***** STORED DATA
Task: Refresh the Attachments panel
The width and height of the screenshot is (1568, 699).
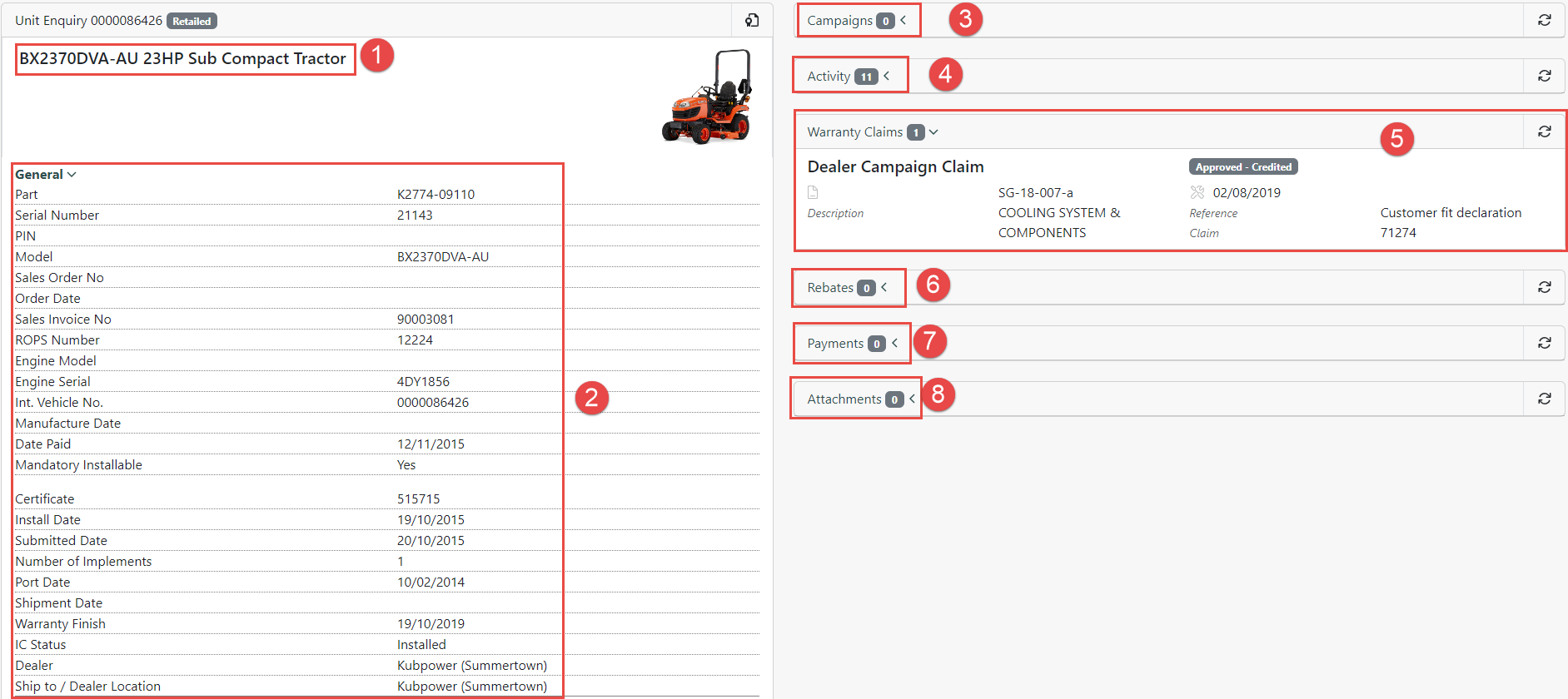Action: pyautogui.click(x=1544, y=399)
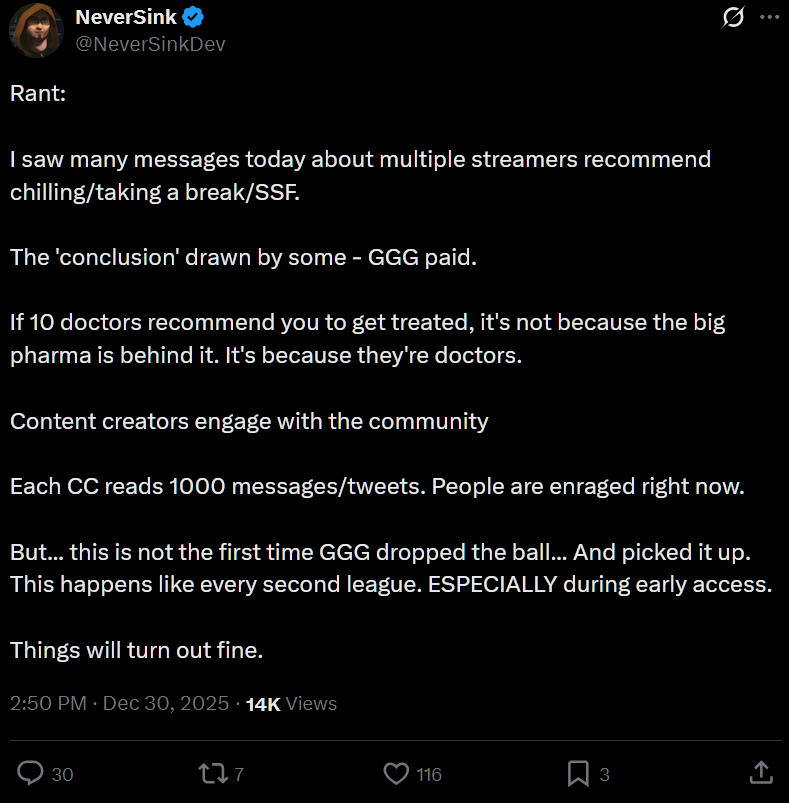Image resolution: width=789 pixels, height=803 pixels.
Task: Toggle the heart like icon
Action: (x=396, y=773)
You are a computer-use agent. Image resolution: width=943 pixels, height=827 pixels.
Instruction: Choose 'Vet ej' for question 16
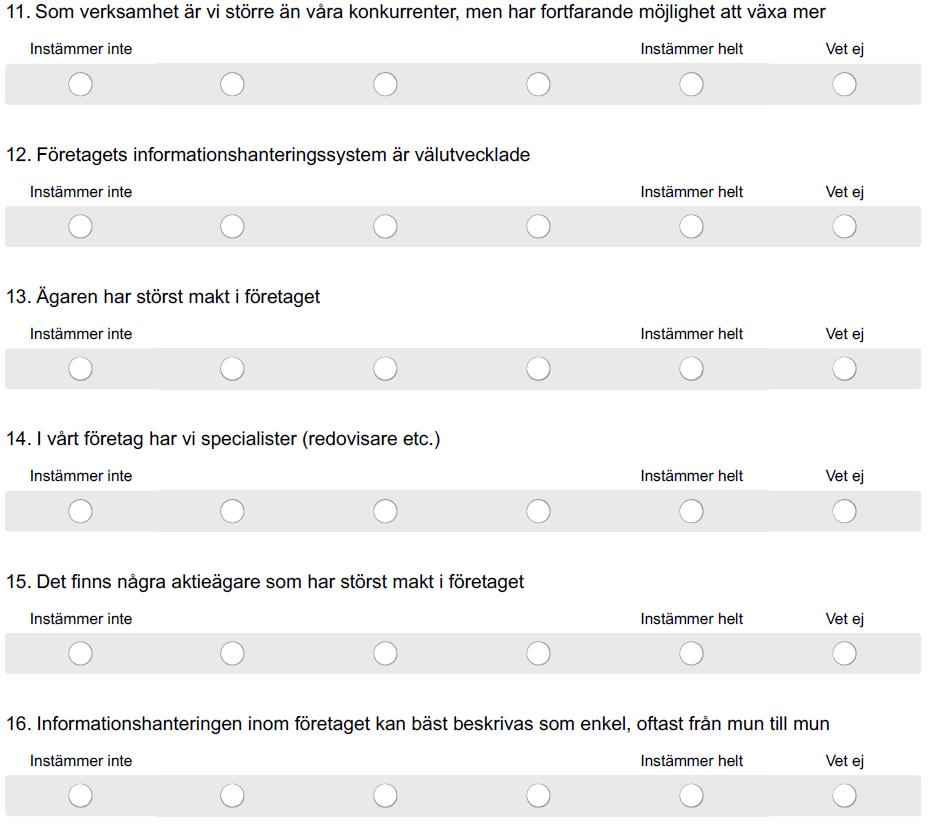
**********
▶ [GOAL OF THE EXERCISE] Hand back the records above exactly as they are, pictures excluded.

▶ [RESULT]
Task: Refresh the Attachments panel
The width and height of the screenshot is (1568, 699).
Action: pyautogui.click(x=1544, y=399)
Image resolution: width=789 pixels, height=803 pixels.
Task: Toggle the heart like icon
Action: (x=396, y=773)
You are a computer-use agent. Image resolution: width=943 pixels, height=827 pixels.
Instruction: Choose 'Vet ej' for question 16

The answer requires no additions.